Every line below between the line holding "How do I perform: Select" and the line holding "Open the View", inclusive, should be repeated exactly, and all other lines omitted.
** Opening DATA FOR REVIEW block **
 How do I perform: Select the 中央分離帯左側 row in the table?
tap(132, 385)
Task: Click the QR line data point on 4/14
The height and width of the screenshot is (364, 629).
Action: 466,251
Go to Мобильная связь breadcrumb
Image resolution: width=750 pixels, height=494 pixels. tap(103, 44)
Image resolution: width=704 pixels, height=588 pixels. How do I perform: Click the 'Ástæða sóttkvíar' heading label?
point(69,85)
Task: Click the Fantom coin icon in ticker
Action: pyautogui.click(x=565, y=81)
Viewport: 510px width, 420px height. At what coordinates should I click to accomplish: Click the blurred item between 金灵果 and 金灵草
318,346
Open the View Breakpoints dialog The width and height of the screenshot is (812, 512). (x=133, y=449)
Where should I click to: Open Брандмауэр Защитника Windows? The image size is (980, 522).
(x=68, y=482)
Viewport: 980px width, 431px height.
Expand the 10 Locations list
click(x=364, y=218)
** Closing DATA FOR REVIEW block **
** Opening DATA FOR REVIEW block **
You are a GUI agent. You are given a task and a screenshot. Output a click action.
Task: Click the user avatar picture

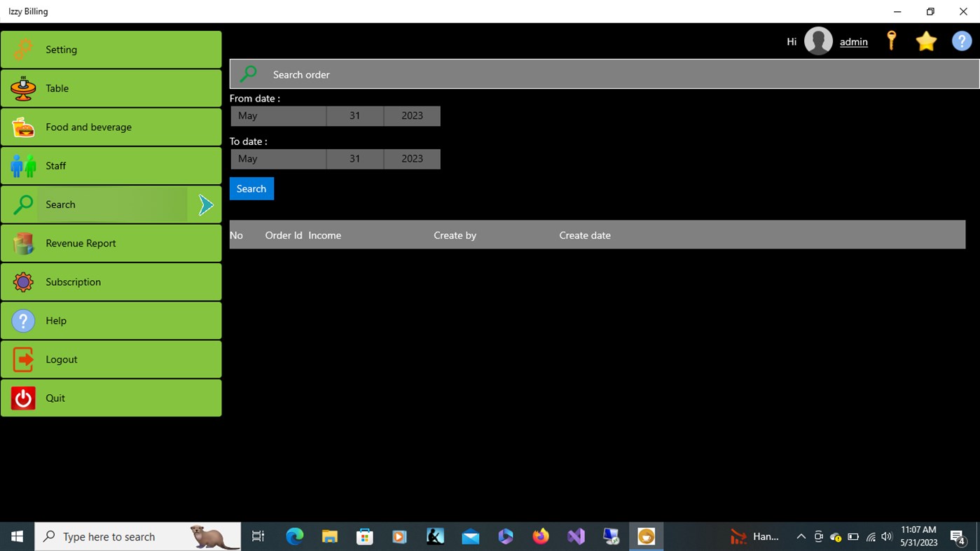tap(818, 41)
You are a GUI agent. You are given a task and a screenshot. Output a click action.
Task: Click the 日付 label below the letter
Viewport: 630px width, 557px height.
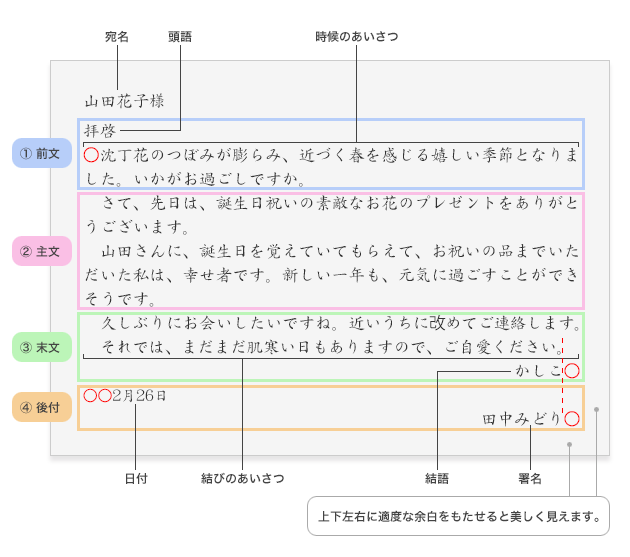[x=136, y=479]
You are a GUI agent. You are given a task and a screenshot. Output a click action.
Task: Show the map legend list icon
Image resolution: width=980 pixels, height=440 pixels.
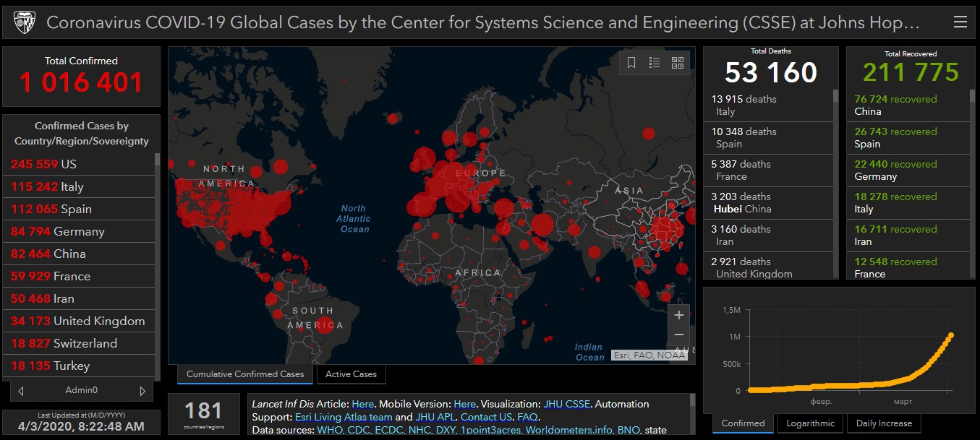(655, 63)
** Closing DATA FOR REVIEW block **
** Opening DATA FOR REVIEW block **
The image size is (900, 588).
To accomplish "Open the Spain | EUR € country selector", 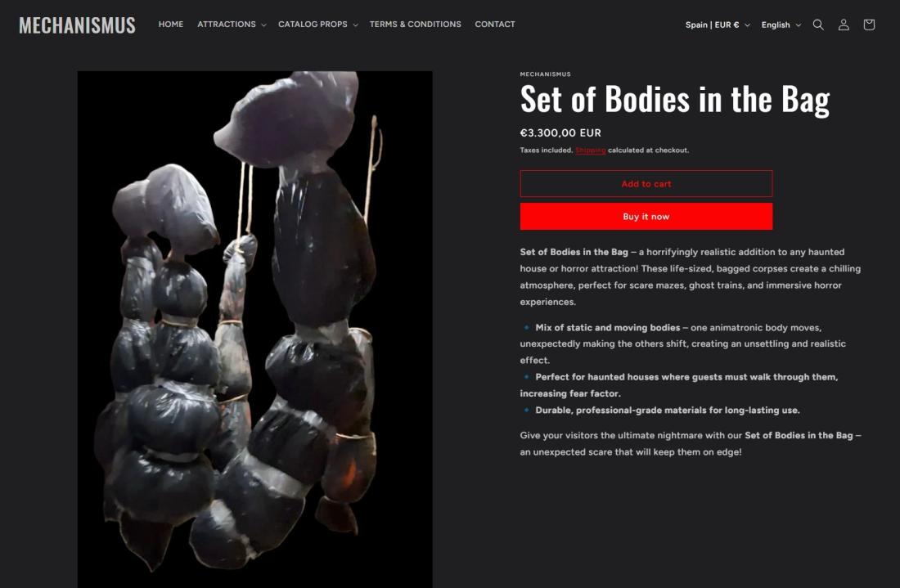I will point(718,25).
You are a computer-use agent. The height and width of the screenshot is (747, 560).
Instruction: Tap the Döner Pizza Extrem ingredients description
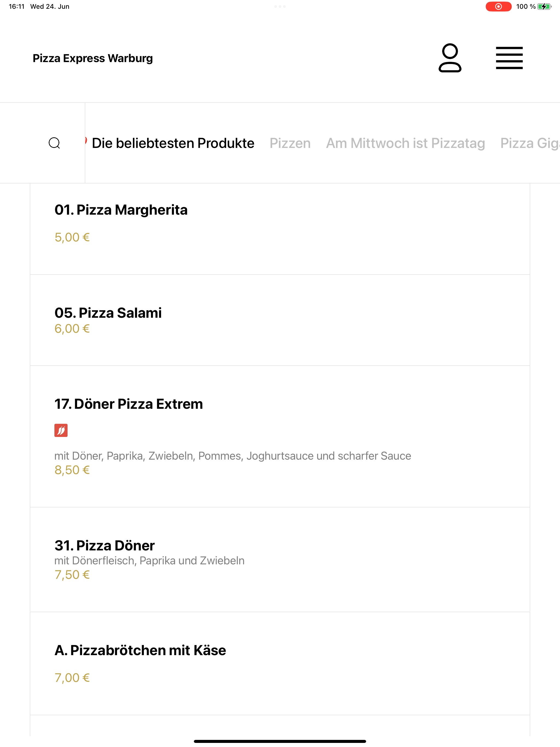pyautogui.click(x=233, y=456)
** Closing DATA FOR REVIEW block **
**SOLUTION TO THIS EXERCISE**
 How do I perform: Select the 中央分離帯左側 row in the table?
tap(132, 385)
Task: Click the QR line data point on 4/14
The height and width of the screenshot is (364, 629).
Action: 466,251
Go to Мобильная связь breadcrumb
Image resolution: width=750 pixels, height=494 pixels. tap(103, 44)
Image resolution: width=704 pixels, height=588 pixels. How do I perform: Click the 'Ástæða sóttkvíar' heading label?
point(69,85)
Task: Click the Fantom coin icon in ticker
Action: pyautogui.click(x=565, y=81)
Viewport: 510px width, 420px height. At what coordinates should I click to accomplish: Click the blurred item between 金灵果 and 金灵草
318,346
Open the View Breakpoints dialog The width and height of the screenshot is (812, 512). (x=133, y=449)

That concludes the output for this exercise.